Aim of the exercise:
Only the lines that include "drag" should be copied from the data below.
▽
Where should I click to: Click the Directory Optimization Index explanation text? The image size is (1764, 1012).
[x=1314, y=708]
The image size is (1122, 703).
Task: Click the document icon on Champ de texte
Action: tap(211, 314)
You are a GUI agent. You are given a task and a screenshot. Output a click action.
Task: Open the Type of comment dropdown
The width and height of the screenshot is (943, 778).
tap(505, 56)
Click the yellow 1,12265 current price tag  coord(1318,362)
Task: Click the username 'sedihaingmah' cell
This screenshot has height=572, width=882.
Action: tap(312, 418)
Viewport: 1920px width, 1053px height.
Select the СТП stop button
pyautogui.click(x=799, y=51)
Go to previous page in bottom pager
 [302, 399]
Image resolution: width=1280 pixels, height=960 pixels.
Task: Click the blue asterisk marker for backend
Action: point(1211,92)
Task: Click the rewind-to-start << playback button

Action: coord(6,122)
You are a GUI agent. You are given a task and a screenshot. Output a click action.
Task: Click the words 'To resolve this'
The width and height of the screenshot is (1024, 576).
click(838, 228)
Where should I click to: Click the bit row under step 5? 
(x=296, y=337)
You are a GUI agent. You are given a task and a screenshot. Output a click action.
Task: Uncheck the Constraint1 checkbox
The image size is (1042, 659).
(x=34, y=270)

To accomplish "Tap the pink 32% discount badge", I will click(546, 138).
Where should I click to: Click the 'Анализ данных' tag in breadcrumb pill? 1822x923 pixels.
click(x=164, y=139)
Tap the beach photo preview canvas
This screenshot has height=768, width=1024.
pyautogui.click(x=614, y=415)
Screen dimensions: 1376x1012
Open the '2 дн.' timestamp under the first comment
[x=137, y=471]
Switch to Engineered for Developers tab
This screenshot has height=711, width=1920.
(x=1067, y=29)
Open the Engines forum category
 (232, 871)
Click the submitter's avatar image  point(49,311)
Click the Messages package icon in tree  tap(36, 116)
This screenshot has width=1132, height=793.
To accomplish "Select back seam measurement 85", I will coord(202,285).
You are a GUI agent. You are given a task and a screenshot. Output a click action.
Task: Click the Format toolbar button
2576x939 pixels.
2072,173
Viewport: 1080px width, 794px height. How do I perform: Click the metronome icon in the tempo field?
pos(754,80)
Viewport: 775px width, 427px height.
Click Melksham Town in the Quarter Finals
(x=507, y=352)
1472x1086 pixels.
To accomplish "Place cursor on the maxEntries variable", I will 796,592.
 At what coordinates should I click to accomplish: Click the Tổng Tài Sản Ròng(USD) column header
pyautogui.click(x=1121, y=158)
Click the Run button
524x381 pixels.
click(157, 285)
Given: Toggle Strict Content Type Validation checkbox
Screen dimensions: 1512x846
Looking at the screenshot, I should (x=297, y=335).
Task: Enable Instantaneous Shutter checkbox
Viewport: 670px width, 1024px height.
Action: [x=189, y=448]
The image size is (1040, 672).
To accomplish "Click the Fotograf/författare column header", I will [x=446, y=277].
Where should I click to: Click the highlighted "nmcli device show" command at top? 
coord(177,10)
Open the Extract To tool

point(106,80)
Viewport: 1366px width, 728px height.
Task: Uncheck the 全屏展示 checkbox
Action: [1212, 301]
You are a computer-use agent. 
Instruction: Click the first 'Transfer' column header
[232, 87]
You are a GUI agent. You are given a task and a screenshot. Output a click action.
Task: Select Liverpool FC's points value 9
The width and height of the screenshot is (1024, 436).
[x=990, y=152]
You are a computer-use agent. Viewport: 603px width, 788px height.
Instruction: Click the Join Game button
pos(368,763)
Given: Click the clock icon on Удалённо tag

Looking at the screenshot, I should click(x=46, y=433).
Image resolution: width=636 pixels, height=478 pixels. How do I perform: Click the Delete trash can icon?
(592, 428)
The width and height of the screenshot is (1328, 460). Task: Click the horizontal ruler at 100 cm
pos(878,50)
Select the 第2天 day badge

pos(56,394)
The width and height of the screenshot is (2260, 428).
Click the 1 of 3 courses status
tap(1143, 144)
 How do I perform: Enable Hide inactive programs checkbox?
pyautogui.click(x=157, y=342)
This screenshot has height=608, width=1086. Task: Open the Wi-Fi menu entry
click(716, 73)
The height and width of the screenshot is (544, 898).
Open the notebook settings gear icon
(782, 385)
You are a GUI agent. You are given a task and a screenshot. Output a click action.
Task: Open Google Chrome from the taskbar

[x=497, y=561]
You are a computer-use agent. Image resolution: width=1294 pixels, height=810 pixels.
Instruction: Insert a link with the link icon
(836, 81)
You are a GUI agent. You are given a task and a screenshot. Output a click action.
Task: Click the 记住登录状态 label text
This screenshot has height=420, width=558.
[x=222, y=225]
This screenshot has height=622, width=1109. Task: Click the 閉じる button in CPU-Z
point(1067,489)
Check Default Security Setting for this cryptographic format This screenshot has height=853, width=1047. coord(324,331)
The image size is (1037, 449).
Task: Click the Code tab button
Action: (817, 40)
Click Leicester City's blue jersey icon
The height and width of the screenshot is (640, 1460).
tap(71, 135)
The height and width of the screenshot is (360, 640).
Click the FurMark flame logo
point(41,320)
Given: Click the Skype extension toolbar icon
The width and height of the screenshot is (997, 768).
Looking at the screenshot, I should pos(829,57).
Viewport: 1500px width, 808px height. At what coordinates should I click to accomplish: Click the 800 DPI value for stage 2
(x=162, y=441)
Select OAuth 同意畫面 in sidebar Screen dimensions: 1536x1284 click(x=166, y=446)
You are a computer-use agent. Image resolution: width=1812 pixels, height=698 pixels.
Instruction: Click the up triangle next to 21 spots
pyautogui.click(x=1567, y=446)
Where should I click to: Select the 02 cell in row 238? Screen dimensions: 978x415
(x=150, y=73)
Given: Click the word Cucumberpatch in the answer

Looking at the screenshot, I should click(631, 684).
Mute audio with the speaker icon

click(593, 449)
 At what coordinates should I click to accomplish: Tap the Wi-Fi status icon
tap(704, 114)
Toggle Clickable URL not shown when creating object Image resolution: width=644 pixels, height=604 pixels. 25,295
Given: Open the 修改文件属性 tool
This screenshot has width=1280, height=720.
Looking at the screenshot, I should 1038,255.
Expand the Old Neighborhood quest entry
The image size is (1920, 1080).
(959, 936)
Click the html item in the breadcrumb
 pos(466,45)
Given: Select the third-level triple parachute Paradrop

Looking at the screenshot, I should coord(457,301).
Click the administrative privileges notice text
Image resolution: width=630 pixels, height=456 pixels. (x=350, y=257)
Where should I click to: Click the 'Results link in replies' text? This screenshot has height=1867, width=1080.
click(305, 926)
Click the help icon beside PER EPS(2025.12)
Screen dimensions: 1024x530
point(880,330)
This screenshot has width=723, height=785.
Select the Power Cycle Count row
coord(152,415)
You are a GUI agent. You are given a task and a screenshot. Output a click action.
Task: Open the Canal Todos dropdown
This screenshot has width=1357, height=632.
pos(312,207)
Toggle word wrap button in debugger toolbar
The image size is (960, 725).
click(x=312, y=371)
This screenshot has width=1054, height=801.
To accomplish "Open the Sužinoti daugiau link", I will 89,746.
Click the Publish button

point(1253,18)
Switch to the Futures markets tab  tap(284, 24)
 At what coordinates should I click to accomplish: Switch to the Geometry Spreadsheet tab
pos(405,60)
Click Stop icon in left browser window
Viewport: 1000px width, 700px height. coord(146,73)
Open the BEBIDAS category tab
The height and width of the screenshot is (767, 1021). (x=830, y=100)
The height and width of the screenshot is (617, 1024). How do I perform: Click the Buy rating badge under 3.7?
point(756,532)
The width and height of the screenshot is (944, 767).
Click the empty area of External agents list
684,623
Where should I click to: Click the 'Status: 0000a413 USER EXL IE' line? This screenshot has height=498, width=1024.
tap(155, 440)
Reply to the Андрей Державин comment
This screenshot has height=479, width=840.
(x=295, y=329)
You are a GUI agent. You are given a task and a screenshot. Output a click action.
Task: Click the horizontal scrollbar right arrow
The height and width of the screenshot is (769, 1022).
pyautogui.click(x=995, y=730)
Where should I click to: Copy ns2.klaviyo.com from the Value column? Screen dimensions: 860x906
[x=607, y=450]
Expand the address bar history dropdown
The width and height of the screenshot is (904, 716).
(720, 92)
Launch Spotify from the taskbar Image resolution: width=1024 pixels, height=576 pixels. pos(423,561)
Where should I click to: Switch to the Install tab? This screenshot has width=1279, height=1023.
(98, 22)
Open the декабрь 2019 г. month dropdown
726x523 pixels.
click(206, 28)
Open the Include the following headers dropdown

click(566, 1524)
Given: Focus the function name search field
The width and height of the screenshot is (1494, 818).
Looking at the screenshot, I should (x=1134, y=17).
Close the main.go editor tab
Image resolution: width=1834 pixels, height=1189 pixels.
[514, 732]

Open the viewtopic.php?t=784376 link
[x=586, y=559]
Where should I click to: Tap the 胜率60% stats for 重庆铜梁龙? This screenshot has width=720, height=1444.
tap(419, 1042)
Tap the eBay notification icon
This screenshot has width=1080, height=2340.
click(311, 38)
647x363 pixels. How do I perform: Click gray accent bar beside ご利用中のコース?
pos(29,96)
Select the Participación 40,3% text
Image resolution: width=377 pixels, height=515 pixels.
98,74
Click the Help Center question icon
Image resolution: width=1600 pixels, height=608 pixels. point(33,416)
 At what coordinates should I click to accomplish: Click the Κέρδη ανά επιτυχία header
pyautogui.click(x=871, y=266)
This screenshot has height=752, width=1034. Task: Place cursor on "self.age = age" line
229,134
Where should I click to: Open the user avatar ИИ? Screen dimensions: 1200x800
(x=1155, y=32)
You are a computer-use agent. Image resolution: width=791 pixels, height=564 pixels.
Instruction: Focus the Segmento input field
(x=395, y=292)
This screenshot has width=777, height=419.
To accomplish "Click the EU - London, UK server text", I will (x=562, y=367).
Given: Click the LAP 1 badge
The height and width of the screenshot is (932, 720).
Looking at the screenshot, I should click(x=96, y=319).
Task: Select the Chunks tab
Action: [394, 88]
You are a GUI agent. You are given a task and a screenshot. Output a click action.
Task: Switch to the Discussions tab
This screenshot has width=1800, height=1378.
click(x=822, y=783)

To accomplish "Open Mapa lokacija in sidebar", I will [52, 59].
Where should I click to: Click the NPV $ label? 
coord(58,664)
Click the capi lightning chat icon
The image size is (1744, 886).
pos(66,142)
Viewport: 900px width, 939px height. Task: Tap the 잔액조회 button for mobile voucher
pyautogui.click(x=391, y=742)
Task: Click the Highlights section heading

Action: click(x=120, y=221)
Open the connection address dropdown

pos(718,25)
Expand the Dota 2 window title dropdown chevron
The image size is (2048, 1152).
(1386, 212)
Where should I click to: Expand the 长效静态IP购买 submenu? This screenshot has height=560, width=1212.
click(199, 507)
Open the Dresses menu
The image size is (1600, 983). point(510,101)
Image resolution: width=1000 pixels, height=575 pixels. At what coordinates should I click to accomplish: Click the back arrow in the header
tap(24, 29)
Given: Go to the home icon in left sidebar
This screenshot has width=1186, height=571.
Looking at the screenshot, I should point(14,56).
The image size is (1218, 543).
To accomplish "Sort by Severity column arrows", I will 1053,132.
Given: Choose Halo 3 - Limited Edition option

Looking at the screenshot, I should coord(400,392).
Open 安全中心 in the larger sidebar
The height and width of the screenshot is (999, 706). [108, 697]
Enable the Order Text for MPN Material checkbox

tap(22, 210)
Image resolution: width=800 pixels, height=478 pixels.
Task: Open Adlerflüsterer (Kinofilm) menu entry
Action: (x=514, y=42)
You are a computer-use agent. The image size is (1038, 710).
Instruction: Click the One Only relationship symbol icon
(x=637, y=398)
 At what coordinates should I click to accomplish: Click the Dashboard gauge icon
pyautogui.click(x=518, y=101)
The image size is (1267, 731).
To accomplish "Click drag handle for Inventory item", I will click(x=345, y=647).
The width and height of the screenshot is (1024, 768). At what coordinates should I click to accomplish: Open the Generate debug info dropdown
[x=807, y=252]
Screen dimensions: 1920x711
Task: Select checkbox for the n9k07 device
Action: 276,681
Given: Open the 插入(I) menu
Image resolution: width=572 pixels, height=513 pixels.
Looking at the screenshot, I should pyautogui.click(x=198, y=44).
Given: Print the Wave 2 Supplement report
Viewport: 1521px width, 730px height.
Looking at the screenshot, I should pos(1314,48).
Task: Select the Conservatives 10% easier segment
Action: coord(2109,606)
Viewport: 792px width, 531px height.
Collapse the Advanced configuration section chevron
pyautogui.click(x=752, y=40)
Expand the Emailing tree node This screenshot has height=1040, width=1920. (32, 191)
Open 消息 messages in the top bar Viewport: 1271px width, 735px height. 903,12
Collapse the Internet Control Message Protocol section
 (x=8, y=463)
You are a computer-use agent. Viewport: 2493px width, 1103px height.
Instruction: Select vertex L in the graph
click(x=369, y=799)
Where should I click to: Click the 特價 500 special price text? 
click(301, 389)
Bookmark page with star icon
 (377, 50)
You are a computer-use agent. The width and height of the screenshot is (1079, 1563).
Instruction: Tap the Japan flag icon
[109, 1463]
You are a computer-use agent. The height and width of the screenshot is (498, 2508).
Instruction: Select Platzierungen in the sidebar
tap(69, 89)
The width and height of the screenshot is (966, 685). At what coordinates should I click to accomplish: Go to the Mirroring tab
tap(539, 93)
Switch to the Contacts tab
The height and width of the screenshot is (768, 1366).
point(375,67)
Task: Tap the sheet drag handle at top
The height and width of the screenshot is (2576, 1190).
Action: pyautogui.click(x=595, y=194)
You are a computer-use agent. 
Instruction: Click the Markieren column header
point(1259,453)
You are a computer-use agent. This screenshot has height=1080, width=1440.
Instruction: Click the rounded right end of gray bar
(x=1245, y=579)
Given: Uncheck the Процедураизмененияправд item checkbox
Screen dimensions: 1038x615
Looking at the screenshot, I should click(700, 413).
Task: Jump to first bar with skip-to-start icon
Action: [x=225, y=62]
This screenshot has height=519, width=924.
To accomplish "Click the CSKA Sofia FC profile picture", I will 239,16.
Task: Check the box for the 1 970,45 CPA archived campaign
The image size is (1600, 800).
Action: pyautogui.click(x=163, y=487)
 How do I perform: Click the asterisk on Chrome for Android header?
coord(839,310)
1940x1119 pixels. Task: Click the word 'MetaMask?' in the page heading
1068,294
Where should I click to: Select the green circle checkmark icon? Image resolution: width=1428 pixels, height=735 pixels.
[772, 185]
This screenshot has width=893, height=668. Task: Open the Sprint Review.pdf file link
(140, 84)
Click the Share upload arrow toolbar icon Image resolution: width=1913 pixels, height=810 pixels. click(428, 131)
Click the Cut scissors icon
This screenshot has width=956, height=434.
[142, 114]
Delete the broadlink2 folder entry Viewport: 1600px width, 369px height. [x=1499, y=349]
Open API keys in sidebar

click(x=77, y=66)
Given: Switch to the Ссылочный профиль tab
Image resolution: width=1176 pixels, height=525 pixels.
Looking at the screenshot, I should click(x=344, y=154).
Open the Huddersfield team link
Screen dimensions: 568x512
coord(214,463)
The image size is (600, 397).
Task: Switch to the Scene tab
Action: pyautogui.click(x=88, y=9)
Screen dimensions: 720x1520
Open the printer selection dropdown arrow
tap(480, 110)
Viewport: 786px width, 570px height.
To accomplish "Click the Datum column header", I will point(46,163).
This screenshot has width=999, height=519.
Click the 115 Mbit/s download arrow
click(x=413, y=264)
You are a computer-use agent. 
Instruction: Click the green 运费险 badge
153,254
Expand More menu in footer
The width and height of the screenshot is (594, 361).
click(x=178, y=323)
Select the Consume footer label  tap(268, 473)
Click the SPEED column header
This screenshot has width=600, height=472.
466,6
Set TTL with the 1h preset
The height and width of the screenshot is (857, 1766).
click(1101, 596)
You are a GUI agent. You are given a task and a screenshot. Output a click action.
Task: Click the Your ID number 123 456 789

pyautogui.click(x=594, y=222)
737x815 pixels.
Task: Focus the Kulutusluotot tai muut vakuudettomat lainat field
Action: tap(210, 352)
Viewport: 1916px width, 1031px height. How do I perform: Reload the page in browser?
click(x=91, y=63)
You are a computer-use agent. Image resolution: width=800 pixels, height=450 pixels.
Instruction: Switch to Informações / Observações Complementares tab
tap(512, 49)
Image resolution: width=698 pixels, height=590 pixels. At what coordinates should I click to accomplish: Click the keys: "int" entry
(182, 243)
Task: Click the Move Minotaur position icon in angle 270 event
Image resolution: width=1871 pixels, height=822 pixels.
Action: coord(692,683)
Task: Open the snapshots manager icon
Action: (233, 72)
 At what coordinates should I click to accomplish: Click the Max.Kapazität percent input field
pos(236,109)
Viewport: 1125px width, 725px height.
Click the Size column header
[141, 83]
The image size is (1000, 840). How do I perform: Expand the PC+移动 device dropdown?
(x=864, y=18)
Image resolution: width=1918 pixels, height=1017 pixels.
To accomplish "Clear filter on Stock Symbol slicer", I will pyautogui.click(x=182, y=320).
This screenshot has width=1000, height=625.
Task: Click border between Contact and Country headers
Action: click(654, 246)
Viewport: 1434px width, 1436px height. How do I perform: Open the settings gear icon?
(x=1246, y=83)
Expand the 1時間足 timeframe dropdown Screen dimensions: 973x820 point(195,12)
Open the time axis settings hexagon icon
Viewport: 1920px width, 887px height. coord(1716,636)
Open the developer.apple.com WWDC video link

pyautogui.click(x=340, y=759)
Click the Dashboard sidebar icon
△
Finished exercise:
To accomplish "Click drag handle for Inventory item", I will click(x=345, y=647).
Task: Tap the sheet drag handle at top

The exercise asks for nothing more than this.